WEST VIRGINIA SUPREME COURT OF APPEALS After a tumultuous 2018, the West Virginia Supreme Court of Appeals has temporarily stabilized, but all will be up for grabs in the 2020 election. Three of the five seats on the state high court will be on the primary ballot as individual non-partisan elections.


Dishonorable Mentions comprise singularly unsound court decisions, abusive practices, legislation or other actions that erode the fairness of a state’s civil justice system and are not otherwise detailed in other sections of the report.

Included among this year’s list is the American Law Institute’s troublesome Restatement on Consumer Contracts, judicial nullification of liability limits in the Sixth Circuit and Kansas, and Alaska’s allowance of “phantom damages.” The Oregon Supreme Court also issued a series of liability-expanding decisions and the Utah Supreme Court struck down a law that will expose doctors to more liability.


This year’s report again enthusiastically emphasizes the good news from some of the Judicial Hellholes and other jurisdictions across the country. Points of Light are examples of fair and balanced judicial decisions that adhere to the rule of law and positive legislative reforms.

Among the positive decisions, the North Dakota Supreme Court upheld a statutory limit on noneconomic damages and the South Dakota Supreme Court refused to expand bad faith liability for insurers.

Another encouraging development occurred in Missouri. A federal court dismissed a case for lack of personal jurisdiction, after it was transferred to it from the City of St. Louis Circuit Court, this year’s #5 Judicial Hellhole.

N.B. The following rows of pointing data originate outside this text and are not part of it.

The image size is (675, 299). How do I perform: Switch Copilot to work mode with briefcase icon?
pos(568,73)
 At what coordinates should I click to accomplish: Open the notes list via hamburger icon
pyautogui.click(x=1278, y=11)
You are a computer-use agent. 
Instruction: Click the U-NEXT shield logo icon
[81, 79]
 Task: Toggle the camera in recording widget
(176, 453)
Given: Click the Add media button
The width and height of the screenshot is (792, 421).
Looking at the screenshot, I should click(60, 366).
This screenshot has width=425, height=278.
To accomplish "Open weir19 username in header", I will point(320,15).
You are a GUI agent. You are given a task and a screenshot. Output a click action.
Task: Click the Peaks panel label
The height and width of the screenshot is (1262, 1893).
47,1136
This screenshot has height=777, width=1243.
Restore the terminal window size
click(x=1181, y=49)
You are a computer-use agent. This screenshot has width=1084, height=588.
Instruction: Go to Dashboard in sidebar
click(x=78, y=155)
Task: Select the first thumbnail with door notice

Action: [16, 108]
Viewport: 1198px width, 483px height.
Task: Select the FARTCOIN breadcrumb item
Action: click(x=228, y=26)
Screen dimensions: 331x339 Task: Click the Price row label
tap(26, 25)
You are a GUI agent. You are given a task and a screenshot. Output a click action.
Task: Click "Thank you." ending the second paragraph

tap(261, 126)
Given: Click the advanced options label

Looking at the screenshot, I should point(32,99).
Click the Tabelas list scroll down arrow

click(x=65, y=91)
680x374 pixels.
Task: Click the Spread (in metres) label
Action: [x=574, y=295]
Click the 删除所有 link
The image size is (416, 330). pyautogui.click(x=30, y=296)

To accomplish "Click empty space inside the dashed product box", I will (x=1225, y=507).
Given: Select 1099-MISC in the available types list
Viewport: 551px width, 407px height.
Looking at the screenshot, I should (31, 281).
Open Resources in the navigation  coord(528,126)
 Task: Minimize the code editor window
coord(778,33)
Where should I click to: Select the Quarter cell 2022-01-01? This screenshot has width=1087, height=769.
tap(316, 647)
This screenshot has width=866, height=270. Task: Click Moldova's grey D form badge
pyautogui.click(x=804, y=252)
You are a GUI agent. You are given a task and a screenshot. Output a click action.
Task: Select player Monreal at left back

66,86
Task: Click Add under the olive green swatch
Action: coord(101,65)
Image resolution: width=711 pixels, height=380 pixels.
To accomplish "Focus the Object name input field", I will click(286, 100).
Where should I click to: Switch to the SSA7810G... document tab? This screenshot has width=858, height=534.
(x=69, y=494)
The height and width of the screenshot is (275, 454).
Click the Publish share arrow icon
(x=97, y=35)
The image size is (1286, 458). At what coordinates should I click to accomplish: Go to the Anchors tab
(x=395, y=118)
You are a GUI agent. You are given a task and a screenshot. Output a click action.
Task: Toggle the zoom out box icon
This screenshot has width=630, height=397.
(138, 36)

In addition to court actions, legislatures in 7 states enacted 15 significant, positive civil justice reforms in 2019, including asbestos trust transparency legislation in Alabama, assignment of benefits and bad faith reform in Florida, and e-Discovery reform in Missouri.


THE EXPANSION OF PUBLIC NUISANCE LAW AND LOCALITY LITIGATION Pushing an expansive view of public nuisance law, the trial bar is seeking to represent local and state governments in a concerted effort to hold industries liable for public crises. The flood of lawsuits creates legal chaos and confusion and lines the pockets of trial lawyers – but does little to help the victims of these crises.

A TOXIC BREW: NEW THEORIES OF EMPLOYMENT LIABILITY AND THE WAR ON ARBITRATION The trial bar has launched an ambitious effort to expand its business model of driving class action lawsuits into the employment liability arena. New theories of employment liability and the war on arbitration are creating a toxic brew that will lead to more lawsuits and less jobs.

THE COMING WAVE OF PRIVACY CLASS ACTIONS: A CAUTIONARY TALE FROM ILLINOIS Privacy and security litigation is poised to become a “feeding frenzy” as plaintiffs’ lawyers look to the next cash cow. Illinois provides a stark warning, fanning the flames of abusive privacy litigation against businesses. These no-injury lawsuits are not new, but they are becoming more prevalent and are imposing significant costs on legitimate businesses offering useful services—all without enhancing consumer privacy.